Nation

ACT SUSPECTS DEPED IS AGAIN MISLEADING THE PUBLIC WITH GRAND CLAIMS OF READINESS

A TEACHERS’ group has questioned the claim of the Department of Education that 80 percent of self-learning modules have been distributed to learners a week before school officially opens.

/ 30 September 2020

A TEACHERS’ group has questioned the claim of the Department of Education that 80 percent of self-learning modules have been distributed to learners a week before school officially opens.

The Alliance of Concerned Teachers said that the digital copies of modules for printing from the Central Office had just reached the regional and division offices of the education department. Materials that are being distributed were either locally developed modules, diagnostic tests, or activity sheets for learners.

“We are worried that DepEd is again misleading the public with its grand claims on readiness, just as it did before the August 24 opening. This comes at the expense of true education continuity and students’ right to accessible quality education, since the withholding of the whole state of school opening readiness denies us the chance to seek redress from the government who is mandated to resolve these issues,” Raymond Basilio, the group’s secretary general, said in a statement.

ACT shared reports from National Capital Region, Regions I, IV-A, V, VI, VII, VIII, and XIII confirming that they are still printing and collating locally-made modules and these are the same materials being distributed to students.

They cited the statements of teachers that the promised centralized modules arrived in the regional and division offices only in September. The printing of these modules will still have to go through bidding.

Some local divisions decided to distribute diagnostic tests and learners’ activity sheets for the first two weeks of classes because of the unavailability of modules for distribution.

The ACT said that some teachers who were printing local modules were told to stop and wait for the centralized materials.

“Which is why teachers are still dealing with the same problems as they had weeks before the last postponement—like shortage in bond paper supplies, bogged down laptops and printers shared among teachers. It’s clear then that the national government failed to utilize the extra time to resolve the most basic yet important problem of remote learning—the lack of budget, rendering DepEd incapable of printing the needed modules,” Basilio said.
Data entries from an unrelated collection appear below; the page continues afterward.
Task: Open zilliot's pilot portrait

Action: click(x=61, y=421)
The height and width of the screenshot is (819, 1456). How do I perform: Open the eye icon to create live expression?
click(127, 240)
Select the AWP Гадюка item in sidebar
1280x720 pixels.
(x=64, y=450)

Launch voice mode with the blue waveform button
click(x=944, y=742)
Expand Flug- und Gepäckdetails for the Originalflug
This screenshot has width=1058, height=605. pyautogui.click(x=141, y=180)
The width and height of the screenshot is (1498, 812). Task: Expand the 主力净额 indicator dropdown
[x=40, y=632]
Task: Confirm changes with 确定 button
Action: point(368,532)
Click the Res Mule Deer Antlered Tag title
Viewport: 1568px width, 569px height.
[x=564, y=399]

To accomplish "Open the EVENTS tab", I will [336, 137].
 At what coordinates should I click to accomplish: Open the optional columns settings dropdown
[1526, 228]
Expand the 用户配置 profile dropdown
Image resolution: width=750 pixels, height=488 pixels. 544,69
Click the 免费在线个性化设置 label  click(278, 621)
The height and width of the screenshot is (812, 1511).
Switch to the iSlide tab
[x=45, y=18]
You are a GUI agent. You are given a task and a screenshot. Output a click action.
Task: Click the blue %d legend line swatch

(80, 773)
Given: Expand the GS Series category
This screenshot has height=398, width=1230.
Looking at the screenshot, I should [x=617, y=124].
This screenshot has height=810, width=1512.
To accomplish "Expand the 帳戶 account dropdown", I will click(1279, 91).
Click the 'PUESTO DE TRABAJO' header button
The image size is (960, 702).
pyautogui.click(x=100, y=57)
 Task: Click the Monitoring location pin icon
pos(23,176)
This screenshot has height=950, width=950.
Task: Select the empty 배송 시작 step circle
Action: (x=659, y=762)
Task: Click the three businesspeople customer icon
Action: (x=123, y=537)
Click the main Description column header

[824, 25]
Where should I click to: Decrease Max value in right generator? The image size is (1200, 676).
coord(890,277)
“Equally concerning, however, is how DepEd’s official downplayed this major lacking requisite for the October 5 opening. No less than the Undersecretary for Curriculum and Instruction Diosdado San Antonio unabashedly claimed that the poor progress of module distribution is not a gauge of readiness to resume classes. They were the same ones to have said that modular learning is the backbone of BE-LCP [Basic Education Learning Continuity Plan] and is the most chosen modality of 71 percent of surveyed parents. Not to mention that the same modules will be the basis of the broadcast modalities. That makes two out of the three offered mediums of DepEd,” he added.

The group also expressed concern over the module-sharing being pushed by the department, saying students and teachers will suffer the consequences of the government’s failure “to provide the simplest, most doable material for its remote learning program.”